Diosgenin is a steroidal
saponin extract from numerous plants, including Solanum and Dioscorea species, and has been reported to possess neuroprotective activity. However, the role of
diosgenin in
neuropathic pain remains unclear. The present study examined the effects of
diosgenin on
allodynia and the levels of inflammatory mediators in rats following
neuropathic pain evoked by chronic constriction injury (CCI). In addition, the underlying molecular mechanisms involved in diosgenin‑induced suppression of
neuropathic pain were examined. The results of the present study demonstrated
diosgenin reversed CCI‑decreased mechanical withdrawal threshold and thermal withdrawal latency. Furthermore,
diosgenin inhibited CCI‑induced upregulated levels of the pro‑inflammatory
cytokines tumor necrosis factor‑α,
interleukin (IL)‑1β and IL‑2, and suppressed oxidative stress induced by CCI in the spinal cord.

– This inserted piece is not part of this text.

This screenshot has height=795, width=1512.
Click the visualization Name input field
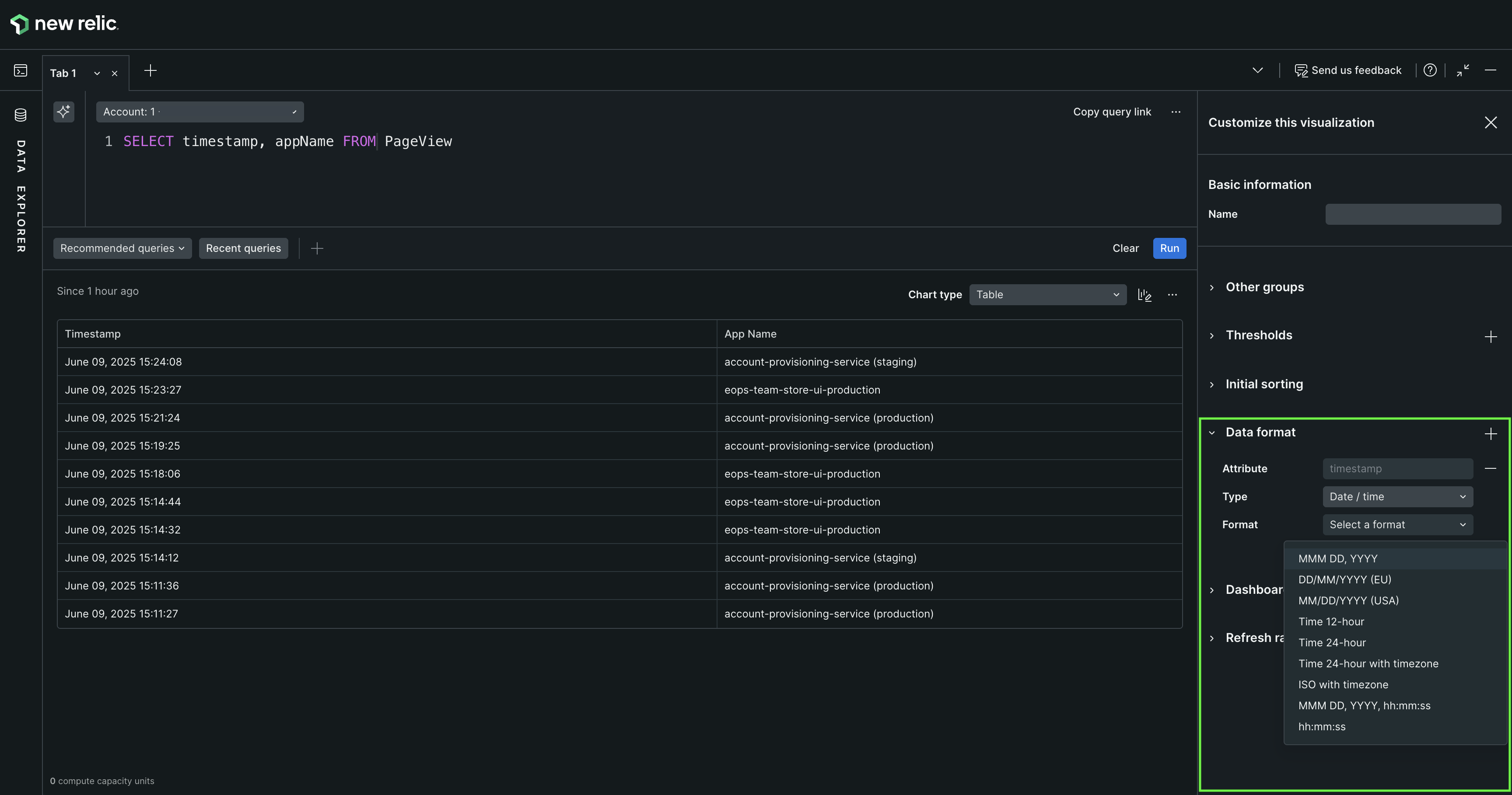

Furthermore,
diosgenin significantly inhibited the expression of phosphorylated‑p38
mitogen activated protein kinase (MAPK) and nuclear factor (NF)‑κB in the spinal cord in CCI rats compared with sham‑operated rats. In conclusion, the present study demonstrated that
diosgenin attenuates neuropathic pain in CCI rats by inhibiting activation of the
p38 MAPK and NF‑κB signaling pathways. These results implicate
diosgenin in the treatment of
neuropathic pain, which merits further clinical investigation.